While these regulations create additional pension obligations for taxpayers, deletion would leave elected members in a regulatory void, creating administrative chaos and uncertainty. The regulations actually simplify and adapt the existing LGPS framework for part-time elected officials rather than adding gratuitous complexity. Unlike EU-derived regulations that imposed external bureaucratic requirements, these are domestically-developed rules addressing a genuine gap—ensuring those serving in elected public office have pension provision. Without clear rules, local authorities would face legal uncertainty, and attracting candidates to local office could be harmed.

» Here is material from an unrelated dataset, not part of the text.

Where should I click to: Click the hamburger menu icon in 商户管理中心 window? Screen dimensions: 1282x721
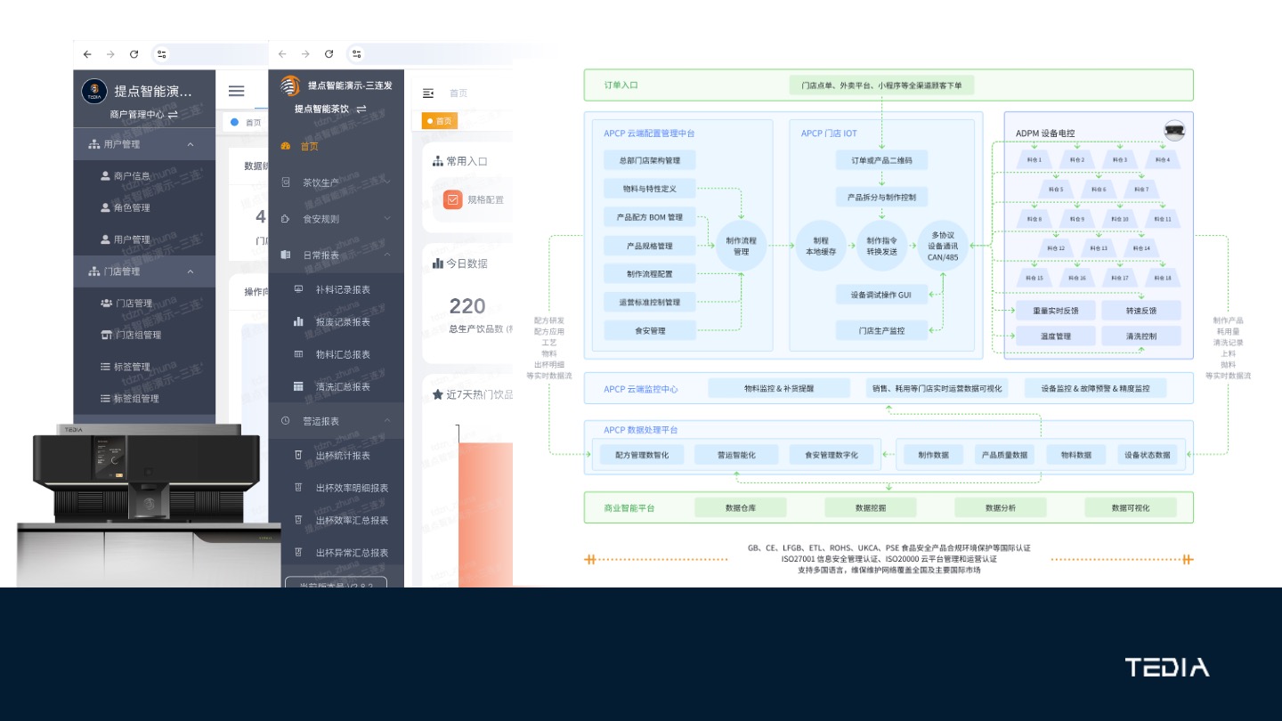236,91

The underlying pay-as-you-go pension liability is a broader fiscal policy concern not specific to these amendment regulations.

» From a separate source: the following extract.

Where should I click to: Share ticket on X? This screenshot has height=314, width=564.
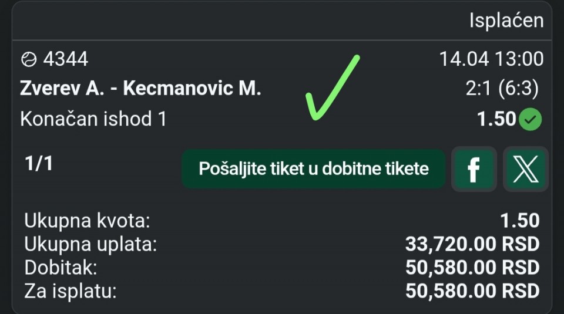point(526,169)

delete The Taxes (Interest Rate) (Amendment) Regulations 2026 uksi-2026-347 · 2026
Summary

Amends the Taxes (Interest Rate) Regulations 1989 to set interest rates for the OECD Pillar Two global minimum tax regime (multinational top-up tax and domestic top-up tax). Establishes 7.75% per annum for unpaid amounts and 2.75% per annum for overpaid amounts, with adjustment formulas tied to a reference rate for both scenarios.

Reason

This regulation implements the OECD Pillar Two global minimum tax framework, which inherently represents a coordinated restriction on tax sovereignty and competition between nations — contrary to Britain restoring its position as a free-trading, tax-competitive economy. The specific rates (7.75%/2.75%) are arbitrary state determinations that create compliance complexity and uncertainty. While some interest rate mechanism for tax collection is necessary, this regulation should be deleted as part of a broader repeal of Pillar Two legislation, allowing Britain to re-establish tax competitiveness rather than merely setting rates within an internationally-imposed constraint.